TASK STATEMENT =>
Below is a listing. Write out exactly its lines between the one holding "Click the mail" and the one holding "Expand the Đổi sidebar menu", inclusive.

PROVIDED DATA START

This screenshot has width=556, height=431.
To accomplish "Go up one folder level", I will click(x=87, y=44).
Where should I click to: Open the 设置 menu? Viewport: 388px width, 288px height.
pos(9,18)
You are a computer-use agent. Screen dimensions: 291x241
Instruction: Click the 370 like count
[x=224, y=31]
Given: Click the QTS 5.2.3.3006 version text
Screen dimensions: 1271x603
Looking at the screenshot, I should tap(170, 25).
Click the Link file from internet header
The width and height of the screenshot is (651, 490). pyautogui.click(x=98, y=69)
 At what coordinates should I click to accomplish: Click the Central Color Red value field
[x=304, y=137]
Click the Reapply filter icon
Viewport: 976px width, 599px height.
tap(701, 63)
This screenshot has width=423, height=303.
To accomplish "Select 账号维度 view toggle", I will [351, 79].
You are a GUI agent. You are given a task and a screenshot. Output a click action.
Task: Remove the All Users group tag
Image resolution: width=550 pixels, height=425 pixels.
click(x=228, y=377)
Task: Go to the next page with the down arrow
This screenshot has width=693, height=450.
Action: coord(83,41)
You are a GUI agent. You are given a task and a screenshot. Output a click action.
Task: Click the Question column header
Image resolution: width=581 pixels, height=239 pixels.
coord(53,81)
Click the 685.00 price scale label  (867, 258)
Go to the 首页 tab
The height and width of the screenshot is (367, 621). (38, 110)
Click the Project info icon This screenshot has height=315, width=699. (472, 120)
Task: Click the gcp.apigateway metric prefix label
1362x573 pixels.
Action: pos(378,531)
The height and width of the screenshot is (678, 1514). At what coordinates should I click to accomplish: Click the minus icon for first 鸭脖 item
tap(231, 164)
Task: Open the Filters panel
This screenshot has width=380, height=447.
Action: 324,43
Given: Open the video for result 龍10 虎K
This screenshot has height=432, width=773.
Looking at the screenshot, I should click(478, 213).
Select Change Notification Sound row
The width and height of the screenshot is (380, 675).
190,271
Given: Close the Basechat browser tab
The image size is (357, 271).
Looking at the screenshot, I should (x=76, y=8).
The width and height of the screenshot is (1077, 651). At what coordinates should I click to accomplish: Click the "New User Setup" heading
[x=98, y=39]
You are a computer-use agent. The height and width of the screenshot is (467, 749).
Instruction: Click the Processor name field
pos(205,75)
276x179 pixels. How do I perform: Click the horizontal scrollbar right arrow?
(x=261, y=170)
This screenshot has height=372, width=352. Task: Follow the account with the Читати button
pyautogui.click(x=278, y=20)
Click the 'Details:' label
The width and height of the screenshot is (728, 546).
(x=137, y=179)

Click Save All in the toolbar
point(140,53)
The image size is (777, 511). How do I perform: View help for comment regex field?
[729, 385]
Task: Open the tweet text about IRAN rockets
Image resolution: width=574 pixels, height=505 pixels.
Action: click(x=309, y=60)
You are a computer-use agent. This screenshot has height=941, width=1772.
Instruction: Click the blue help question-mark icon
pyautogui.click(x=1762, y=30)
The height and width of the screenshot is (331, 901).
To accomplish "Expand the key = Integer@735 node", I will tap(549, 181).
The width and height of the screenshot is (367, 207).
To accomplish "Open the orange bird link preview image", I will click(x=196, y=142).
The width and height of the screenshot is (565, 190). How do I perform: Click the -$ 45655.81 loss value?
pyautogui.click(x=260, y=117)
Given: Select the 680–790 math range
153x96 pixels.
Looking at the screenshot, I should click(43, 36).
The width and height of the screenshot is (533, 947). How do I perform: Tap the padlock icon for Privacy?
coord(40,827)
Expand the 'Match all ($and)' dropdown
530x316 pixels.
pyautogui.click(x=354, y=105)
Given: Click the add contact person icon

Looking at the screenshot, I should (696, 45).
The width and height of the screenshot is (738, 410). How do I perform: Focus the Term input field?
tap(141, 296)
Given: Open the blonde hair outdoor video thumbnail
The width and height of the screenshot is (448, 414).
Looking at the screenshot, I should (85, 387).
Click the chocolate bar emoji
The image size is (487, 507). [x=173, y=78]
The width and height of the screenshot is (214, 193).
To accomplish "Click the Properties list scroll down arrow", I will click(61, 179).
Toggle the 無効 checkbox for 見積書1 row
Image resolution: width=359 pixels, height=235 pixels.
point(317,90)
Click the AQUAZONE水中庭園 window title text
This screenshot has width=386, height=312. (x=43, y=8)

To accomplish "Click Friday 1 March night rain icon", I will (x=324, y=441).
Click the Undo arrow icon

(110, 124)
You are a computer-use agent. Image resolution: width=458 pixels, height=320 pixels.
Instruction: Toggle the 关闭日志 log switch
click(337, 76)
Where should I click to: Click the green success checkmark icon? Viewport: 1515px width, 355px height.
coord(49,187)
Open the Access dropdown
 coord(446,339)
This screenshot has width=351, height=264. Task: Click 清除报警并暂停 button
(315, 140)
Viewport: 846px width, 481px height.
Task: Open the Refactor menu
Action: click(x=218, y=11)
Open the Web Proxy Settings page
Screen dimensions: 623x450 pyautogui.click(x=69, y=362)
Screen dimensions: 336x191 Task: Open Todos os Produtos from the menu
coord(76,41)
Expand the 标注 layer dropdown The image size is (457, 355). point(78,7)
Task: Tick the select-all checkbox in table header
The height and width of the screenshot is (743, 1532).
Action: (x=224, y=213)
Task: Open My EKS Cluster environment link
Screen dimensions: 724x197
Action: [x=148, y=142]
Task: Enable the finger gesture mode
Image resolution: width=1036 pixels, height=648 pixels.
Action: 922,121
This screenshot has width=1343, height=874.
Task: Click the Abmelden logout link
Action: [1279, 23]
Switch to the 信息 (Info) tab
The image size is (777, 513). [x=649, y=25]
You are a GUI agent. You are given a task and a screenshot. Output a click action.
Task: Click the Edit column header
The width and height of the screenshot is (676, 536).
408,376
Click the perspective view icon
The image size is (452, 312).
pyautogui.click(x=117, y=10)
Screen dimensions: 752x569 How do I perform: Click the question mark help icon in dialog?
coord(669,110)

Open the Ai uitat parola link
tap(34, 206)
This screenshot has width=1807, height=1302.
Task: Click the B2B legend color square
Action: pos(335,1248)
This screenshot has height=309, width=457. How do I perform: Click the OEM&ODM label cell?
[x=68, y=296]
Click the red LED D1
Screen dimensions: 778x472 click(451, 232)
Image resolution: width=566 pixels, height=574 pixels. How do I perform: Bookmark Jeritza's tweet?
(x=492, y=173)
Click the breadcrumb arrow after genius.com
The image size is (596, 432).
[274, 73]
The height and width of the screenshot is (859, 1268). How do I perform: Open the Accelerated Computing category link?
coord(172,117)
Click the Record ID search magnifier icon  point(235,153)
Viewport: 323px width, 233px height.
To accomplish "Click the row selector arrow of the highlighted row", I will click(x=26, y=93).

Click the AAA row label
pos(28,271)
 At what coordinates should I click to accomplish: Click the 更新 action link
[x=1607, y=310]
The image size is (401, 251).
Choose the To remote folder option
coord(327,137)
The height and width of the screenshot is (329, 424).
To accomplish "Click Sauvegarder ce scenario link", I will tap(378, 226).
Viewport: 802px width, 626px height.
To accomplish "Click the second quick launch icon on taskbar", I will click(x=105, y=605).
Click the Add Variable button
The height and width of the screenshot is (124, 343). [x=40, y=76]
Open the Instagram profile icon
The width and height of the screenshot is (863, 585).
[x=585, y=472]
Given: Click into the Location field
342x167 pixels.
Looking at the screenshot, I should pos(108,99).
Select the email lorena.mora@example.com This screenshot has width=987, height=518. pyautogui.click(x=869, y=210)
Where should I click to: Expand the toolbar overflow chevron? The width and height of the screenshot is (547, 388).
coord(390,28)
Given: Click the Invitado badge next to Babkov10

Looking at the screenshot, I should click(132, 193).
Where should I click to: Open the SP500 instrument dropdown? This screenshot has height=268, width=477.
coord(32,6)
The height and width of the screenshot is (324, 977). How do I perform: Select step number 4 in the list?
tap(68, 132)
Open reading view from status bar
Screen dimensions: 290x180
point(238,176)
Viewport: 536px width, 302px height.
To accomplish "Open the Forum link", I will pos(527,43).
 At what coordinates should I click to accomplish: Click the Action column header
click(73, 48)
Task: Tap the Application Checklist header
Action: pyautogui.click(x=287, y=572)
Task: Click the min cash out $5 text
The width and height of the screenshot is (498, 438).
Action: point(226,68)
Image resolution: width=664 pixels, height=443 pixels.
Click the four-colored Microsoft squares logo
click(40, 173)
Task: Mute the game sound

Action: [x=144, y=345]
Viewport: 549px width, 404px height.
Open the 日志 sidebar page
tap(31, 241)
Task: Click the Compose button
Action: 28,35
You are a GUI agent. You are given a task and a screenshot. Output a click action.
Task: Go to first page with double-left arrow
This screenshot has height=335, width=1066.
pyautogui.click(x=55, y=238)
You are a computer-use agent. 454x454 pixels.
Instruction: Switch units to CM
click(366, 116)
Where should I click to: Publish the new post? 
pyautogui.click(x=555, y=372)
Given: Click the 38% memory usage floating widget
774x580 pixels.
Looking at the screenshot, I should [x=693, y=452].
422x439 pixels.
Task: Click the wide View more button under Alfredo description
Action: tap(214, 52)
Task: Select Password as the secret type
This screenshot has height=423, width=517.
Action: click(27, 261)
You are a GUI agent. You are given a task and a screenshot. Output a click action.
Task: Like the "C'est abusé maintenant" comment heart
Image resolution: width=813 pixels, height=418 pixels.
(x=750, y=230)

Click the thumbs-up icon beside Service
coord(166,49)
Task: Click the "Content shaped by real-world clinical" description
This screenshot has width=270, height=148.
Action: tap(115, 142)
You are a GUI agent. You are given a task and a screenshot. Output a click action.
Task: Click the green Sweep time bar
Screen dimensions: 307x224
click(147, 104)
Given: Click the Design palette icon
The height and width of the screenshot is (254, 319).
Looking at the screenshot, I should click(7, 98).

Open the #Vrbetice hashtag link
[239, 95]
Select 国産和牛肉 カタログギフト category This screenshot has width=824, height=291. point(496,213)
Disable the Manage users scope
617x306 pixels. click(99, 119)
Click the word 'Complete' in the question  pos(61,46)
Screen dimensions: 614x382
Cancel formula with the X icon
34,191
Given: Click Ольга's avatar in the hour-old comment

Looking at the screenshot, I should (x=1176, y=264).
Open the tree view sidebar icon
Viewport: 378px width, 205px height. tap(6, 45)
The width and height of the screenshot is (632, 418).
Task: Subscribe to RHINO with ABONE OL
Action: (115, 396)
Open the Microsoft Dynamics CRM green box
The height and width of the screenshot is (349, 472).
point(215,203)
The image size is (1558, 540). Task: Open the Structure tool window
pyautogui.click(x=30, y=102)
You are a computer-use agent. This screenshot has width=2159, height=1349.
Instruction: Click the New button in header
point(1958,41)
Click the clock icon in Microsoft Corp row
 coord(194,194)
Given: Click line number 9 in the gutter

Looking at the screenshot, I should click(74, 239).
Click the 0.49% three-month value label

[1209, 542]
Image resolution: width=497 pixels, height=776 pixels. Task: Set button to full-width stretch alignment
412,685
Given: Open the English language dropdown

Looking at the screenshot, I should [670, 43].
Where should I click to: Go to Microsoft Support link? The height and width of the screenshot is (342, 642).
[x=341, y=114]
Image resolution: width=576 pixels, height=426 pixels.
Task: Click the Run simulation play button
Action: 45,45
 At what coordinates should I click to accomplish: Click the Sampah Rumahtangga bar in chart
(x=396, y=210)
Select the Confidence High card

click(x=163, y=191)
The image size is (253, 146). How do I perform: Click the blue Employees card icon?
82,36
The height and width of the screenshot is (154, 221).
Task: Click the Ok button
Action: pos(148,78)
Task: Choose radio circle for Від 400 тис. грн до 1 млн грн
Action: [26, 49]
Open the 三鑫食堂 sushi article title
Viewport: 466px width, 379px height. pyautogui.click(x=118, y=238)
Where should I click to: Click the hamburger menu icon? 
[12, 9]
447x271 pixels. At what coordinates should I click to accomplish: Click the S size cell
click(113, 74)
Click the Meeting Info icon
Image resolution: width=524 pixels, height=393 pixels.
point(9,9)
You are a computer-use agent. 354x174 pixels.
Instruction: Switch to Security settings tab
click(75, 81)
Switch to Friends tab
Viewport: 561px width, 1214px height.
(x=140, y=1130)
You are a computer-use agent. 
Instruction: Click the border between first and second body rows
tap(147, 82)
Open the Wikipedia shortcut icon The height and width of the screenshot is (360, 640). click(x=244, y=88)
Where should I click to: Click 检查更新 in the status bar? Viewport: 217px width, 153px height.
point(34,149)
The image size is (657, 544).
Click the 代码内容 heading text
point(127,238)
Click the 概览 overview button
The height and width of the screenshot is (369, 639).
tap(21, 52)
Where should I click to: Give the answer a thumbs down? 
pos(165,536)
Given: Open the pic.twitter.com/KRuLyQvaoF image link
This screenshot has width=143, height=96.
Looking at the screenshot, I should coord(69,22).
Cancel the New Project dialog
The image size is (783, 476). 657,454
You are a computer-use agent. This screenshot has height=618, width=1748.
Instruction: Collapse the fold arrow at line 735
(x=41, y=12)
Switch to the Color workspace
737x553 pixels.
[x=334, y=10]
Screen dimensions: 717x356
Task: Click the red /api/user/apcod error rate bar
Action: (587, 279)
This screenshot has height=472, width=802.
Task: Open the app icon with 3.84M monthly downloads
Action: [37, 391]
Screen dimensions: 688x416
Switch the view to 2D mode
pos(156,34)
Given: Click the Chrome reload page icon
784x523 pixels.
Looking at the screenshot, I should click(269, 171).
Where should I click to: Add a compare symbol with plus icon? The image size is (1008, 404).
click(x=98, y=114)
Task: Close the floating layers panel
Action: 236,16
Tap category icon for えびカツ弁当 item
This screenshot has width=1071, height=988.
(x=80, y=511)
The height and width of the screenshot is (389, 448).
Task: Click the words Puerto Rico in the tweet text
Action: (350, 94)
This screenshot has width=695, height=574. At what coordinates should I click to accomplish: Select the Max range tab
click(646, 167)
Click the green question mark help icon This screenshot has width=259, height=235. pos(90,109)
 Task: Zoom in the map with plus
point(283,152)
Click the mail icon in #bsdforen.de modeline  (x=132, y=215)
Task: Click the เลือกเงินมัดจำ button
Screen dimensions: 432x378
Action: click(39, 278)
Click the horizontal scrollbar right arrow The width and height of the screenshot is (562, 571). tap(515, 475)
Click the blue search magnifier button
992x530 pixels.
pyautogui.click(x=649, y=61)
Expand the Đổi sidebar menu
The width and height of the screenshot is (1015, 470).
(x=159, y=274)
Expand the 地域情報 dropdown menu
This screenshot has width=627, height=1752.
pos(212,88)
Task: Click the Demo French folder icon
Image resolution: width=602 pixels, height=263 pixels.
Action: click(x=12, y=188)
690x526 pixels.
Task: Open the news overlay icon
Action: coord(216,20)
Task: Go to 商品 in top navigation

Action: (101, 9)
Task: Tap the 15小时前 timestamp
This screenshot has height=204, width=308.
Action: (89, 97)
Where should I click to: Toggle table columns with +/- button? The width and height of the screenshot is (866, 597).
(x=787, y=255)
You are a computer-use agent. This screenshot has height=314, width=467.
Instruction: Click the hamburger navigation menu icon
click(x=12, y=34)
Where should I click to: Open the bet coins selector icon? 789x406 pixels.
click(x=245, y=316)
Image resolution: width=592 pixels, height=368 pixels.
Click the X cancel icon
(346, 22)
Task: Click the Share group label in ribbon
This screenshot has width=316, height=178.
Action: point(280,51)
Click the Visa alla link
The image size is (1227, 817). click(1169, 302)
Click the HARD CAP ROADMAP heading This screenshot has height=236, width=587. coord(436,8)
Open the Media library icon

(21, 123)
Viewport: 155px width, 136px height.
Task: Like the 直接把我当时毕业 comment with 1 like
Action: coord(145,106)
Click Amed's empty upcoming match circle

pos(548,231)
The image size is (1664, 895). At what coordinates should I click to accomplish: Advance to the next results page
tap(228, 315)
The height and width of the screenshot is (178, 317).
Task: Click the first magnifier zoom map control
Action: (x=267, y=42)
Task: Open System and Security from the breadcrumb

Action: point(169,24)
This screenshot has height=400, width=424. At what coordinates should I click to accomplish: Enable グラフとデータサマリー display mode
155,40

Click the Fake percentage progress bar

PROVIDED DATA END

ANSWER SECTION =>
Click the mail icon in #bsdforen.de modeline  (x=132, y=215)
Task: Click the เลือกเงินมัดจำ button
Screen dimensions: 432x378
Action: click(39, 278)
Click the horizontal scrollbar right arrow The width and height of the screenshot is (562, 571). tap(515, 475)
Click the blue search magnifier button
992x530 pixels.
pyautogui.click(x=649, y=61)
Expand the Đổi sidebar menu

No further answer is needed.